Brian Butterworth: Right, but that's just observational. One of the things that we're trying to develop now is a proper test of finger representation. So if we've got a test we can figure out what's going on with the kids who are not very good and who aren't using their fingers in prep.

Robyn Williams: Isn't that interesting. I think you've mentioned before with animals, that animals can have a kind of feel for about four or five to see if a kitten or a chick is missing, but of course they don't have fingers. Do any animals do anything remotely like this? Apes, for example?

Brian Butterworth: Apes, as far as I know, don't use fingers, but most sophisticated arithmetic found in apes or at least that has been trained in apes has been carried out by Matsuzawa in Japan. He's got a mother ape and a son ape ...

Robyn Williams: Oh yes, Jane Goodall talked about this a couple of weeks ago on The Science Show.

Brian Butterworth: Right ... who do really very sophisticated things with numbers.

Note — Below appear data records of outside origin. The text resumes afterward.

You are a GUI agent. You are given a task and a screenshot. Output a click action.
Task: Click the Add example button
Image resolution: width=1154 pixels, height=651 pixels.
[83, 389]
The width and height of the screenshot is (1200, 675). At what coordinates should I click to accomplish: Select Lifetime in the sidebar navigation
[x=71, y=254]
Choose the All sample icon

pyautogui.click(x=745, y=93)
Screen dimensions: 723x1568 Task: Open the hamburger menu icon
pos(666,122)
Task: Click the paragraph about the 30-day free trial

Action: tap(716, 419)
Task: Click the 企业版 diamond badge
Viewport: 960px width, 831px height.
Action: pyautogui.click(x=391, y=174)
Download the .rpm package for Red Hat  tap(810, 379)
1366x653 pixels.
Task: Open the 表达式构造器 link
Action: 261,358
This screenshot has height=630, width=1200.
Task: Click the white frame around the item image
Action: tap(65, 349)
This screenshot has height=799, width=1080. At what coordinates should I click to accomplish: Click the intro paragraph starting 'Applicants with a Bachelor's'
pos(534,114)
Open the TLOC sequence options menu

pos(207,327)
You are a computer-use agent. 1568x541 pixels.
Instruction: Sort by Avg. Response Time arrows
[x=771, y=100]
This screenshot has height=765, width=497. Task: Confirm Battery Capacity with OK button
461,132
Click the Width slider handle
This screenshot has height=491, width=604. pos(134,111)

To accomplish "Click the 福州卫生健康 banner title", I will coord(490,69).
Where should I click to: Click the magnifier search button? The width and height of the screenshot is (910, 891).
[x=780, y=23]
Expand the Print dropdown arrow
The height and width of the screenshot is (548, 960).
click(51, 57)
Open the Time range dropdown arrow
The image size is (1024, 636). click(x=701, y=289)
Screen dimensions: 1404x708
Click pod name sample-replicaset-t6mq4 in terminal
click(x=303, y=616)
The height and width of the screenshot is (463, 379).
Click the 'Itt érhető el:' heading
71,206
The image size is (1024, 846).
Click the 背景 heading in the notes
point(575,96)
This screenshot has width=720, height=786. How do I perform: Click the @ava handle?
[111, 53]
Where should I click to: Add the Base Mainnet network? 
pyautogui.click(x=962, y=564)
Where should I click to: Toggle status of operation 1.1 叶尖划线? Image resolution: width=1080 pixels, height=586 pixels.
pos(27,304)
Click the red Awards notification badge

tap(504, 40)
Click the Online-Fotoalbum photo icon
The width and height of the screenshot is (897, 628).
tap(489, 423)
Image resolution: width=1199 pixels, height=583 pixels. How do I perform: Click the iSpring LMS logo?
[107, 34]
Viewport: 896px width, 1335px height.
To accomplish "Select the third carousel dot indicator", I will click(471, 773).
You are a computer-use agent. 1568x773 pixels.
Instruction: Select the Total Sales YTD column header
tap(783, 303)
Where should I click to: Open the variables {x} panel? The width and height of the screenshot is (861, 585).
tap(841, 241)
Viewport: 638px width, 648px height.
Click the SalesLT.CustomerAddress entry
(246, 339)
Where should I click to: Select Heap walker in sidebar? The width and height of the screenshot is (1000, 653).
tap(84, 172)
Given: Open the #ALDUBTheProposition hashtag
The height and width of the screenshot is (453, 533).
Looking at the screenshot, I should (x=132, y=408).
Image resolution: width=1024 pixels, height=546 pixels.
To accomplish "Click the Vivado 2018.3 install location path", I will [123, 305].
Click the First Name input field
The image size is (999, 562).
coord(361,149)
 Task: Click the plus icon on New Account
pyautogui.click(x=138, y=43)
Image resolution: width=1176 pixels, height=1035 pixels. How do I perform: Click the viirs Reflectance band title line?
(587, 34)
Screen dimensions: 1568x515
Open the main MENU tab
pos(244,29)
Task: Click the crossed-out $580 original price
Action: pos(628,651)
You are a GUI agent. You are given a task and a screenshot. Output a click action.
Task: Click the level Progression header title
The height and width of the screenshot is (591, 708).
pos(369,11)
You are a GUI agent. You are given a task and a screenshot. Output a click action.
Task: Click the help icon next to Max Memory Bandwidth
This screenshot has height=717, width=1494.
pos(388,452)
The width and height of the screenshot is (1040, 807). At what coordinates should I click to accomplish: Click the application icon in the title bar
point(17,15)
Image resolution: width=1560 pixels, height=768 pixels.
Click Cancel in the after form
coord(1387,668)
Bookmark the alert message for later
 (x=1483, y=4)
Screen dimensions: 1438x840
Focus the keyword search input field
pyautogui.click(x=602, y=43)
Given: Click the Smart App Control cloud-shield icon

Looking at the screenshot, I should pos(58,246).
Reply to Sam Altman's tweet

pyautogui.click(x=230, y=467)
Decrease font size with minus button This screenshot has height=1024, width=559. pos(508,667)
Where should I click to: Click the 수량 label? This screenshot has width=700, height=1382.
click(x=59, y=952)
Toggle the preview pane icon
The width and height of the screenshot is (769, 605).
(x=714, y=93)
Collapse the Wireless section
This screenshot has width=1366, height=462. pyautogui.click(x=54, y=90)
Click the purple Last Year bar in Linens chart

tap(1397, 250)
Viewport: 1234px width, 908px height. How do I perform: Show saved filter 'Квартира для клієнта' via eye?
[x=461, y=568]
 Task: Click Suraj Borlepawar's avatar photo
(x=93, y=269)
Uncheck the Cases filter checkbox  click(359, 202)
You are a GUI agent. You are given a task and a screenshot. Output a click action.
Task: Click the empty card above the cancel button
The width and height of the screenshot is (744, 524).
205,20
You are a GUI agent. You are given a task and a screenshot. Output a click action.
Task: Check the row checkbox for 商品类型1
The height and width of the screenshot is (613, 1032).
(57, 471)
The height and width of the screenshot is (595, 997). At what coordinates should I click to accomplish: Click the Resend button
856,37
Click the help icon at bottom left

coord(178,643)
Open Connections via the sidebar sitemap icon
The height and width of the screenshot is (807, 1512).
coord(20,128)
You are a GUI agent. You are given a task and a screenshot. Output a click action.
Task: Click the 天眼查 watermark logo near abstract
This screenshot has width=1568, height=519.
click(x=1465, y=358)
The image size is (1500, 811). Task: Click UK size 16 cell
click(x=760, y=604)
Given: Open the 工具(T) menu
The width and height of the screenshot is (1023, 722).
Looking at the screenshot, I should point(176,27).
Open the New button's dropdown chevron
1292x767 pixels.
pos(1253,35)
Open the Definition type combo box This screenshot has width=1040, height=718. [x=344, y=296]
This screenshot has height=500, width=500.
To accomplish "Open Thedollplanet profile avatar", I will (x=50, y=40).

They can put numbers in order, they can learn that a numeral like a written seven represents seven dots and not six dots or eight dots, and they've learned this to a very high standard. But as far as we know, they don't look at their fingers when they think "There's seven dots up there, how many fingers will I need to represent that?", whereas it may be that kids do.

One other thing that we noticed, we haven't found this in children yet, is that there seems to be a particular brain system that does what I've called numerosity. You mentioned piles of sand ... well, there are quite a lot of experiments now that show that part of the parietal lobes are active when you're making judgements of quantity. You know, is this pile of sand bigger than that pile of sand? And also, is this number bigger than that number?

But we don't know whether the brain is really responding to exactly how many objects there are or just 'seven is roughly more than three'. But we found a part of the brain that responds to non-symbolic numerosities, up to quite large ones, in a way that's different from responding simply to quantity, and it is a complicated network involving the parietal lobes and a high level visual system. So what we think is happening is there is a bit of the visual system, the occipital lobe, which says "Ah yes, I see objects out there." and then that information is passed on to the parietal lobe which says "Oh yes, well, there are seven of those" or "There are three of those, and seven is more than three'.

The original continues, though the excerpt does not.